Tom Jones at the journalistic ombud site Poynter also wonders how CNN can keep Cuomo in place after this, though it looks like he will:
We already knew that CNN’s prime-time anchor was involved in helping his brother, former New York Gov. Andrew Cuomo, combat sexual harassment allegations that eventually forced him out of office. But now, it turns out, Chris Cuomo was even more involved than we originally thought.
And if true, Cuomo cannot possibly keep his job, can he? …
CNN appears to be taking this more seriously than they did earlier this year when questions about a conflict of interest originally surfaced. In a statement Monday, the network said, “The thousands of pages of additional transcripts and exhibits that were released today by the NY Attorney General deserve a thorough review and consideration. We will be having conversations and seeking additional clarity about their significance as they relate to CNN over the next several days.”
Then again, somewhat surprisingly, CNN allowed Cuomo to appear as normal Monday evening on his “Cuomo Prime Time” show. He did not mention Monday’s news.
The Atlantic’s David Graham puts it more succinctly:
Andrew Cuomo’s resignation as governor of New York might have been a godsend for CNN. The network faced a nearly intractable conflict of interest: The governor was a major national figure, but his brother, Chris, was also one of CNN’s prime-time stars. Instead, the fallout from Andrew Cuomo’s departure has made Chris Cuomo’s position untenable. He should resign; if he doesn’t, CNN should sack him. …
The new revelations demonstrate more serious errors of judgment. When Chris Cuomo simply offered advice to staff members, he failed to observe the rules CNN had set for his private behavior. But by gathering information from “sources” and passing it to his brother’s staff, Cuomo committed the more egregious step of directly mixing the journalistic work of calling sources and gathering information with his personal, familial commitments. He was wise not to go further into the realm of “oppo research,” but he still went far beyond the bounds of propriety.

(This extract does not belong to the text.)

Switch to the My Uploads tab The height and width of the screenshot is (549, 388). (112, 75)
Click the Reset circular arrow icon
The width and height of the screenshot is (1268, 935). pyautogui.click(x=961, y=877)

And … does any of that matter to CNN or Jeff Zucker, who will have to make the decision? It hasn’t mattered one whit thus far. Cuomo hasn’t even been suspended, let alone fired, even while taking favors from his brother and not disclosing them while issuing paeans on Andrew’s behalf. These new revelations should cost Chris Cuomo his job, but they’re not worse in terms of ethics violations than everything else that preceded it.

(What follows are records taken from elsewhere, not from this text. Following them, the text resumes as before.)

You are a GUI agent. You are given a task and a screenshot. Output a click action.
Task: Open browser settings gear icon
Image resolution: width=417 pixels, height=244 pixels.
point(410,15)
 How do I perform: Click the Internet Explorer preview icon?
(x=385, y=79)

If Chris Cuomo is still on the air by the end of this week, that will tell us everything we need to know about CNN’s commitment to ethics and honesty, as well as its “unbiased” pretensions. But then again, CNN has been telling us that all along by keeping Chris Cuomo on the air for the past year. We can take shots at Rolling Stone and New Republic, but at least they cleaned up their messes.